Since fibronectin induces cell proliferation, we also stained the tumors for Ki67 and detected a significant decrease in cell proliferation in Kd sections (Fig. 2F). Evaluation of apoptosis by TUNEL staining failed to show an increase in cell apoptosis compared to CT (Fig. 2G).

In summary, a decrease in fibronectin production by cancer cells diminishes angiogenesis and proliferation. These two mechanisms cooperate to suppress cancer growth.

Combining two reasons for decreased cancer fibronectin does not diminish cancer growth further

Since deletion of circulating fibronectin diminished cancer growth as published [1], and deletion of fibronectin in the cancer cells also diminished growth as shown here, we asked whether deletion of fibronectin both in the circulation and in the cancer cells will have an additive effect. We therefore used mice carrying the Cre recombinase under the control of the Mx promoter, in which both fibronectin alleles contained the floxed gene. Injection of polyinosinic polycytidylic acid (pIpC) leads to activation of the Mx promoter, expression of Cre recombinase and deletion of fibronectin (Fig. 3A). In these mice, CT and Kd cells were injected intratibially and compared to the injection in CT animals. Surprisingly, combining deletion in the circulation with deletion in the cancer cells did not diminish cancer growth further (Fig. 3B). Based on these findings we conclude that both cancer cells and the circulation contribute to fibronectin content in tumors, most likely by stimulating the production through other cell types.

Fig. 3.

Combined deletion of fibronectin in the circulation and in cancer cells does not diminish cancer growth more than either one alone. (A) Circulating fibronectin is diminished in conditional knockout (cKO) mice lacking fibronectin in the circulation.

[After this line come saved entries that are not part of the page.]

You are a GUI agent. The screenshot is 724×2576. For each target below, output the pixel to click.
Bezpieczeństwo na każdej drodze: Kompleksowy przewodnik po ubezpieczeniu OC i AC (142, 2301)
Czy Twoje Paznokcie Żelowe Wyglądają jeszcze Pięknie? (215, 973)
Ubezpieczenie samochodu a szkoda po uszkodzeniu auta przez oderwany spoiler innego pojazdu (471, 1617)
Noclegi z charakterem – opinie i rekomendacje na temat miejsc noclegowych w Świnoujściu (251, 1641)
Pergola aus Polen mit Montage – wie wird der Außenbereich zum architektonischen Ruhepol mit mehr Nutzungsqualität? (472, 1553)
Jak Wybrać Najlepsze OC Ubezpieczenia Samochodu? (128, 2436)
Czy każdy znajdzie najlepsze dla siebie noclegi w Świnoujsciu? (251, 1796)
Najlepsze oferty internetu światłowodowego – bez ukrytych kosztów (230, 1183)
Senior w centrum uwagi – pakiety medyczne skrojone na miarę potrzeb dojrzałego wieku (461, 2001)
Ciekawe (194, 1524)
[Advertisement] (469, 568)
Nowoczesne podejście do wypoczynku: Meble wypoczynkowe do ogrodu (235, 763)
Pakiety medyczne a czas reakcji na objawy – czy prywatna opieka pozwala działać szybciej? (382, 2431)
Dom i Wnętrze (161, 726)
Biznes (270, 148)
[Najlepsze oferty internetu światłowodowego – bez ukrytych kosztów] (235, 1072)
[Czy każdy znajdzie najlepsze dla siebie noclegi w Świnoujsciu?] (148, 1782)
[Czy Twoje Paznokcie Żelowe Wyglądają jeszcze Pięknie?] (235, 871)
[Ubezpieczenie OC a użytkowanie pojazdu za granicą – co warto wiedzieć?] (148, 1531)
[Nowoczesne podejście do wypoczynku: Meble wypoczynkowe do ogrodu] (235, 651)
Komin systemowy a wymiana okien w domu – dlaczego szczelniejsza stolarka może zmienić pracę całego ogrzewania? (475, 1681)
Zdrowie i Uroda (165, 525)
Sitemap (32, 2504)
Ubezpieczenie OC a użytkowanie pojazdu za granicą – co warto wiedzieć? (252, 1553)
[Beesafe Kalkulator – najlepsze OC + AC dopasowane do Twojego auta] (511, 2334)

Plasma concentration for fibronectin was evaluated prior to intratibial cancer cell injection by ELISA. N=7 CT/11 Kd mice in the control group and 9 CT/11 Kd mice in the conditional knockout group. Pairs were compared using t-test. ****P<0.0001. (B) Tumor growth of intratibial lesions is diminished to a similar degree whether fibronectin is deleted in the tumor cells (Kd in control animals) or in the circulation (CT in conditional knockout animals) or in both. Combined deletion of circulating and cancer cell fibronectin does not diminish growth more than deletion in the cancer cells or in the circulation alone. N=19/10 and 19/20 mice (the numbers represent the replicates arranged in the same order as the bars from left to right. Pairs were evaluated using t-tests. *P<0.05, **P<0.005, ***P<0.0005.

Taken together, these data suggest that a decrease in fibronectin irrespective of the reason will diminish cancer growth. Therefore, manipulating fibronectin accumulation pharmacologically seems promising.

Inhibiting fibronectin accumulation pharmacologically decreases fibronectin and collagen in vitro without toxicity

Since decreasing fibronectin production diminishes cancer growth, we wondered whether pharmacologic inhibition of fibronectin accumulation might also suppress tumor progression. It is possible to prevent fibronectin fibril formation with a molecule named pUR4 [24,25]. This results not only in decreased accumulation of fibronectin but also lowers collagen, because fibronectin fibrils are needed for collagen incorporation in the matrix [27,37]. Another molecule called R1R2 prevents attachment of collagen upon fibronectin fibrils, but with no measurable effect on fibronectin itself [23].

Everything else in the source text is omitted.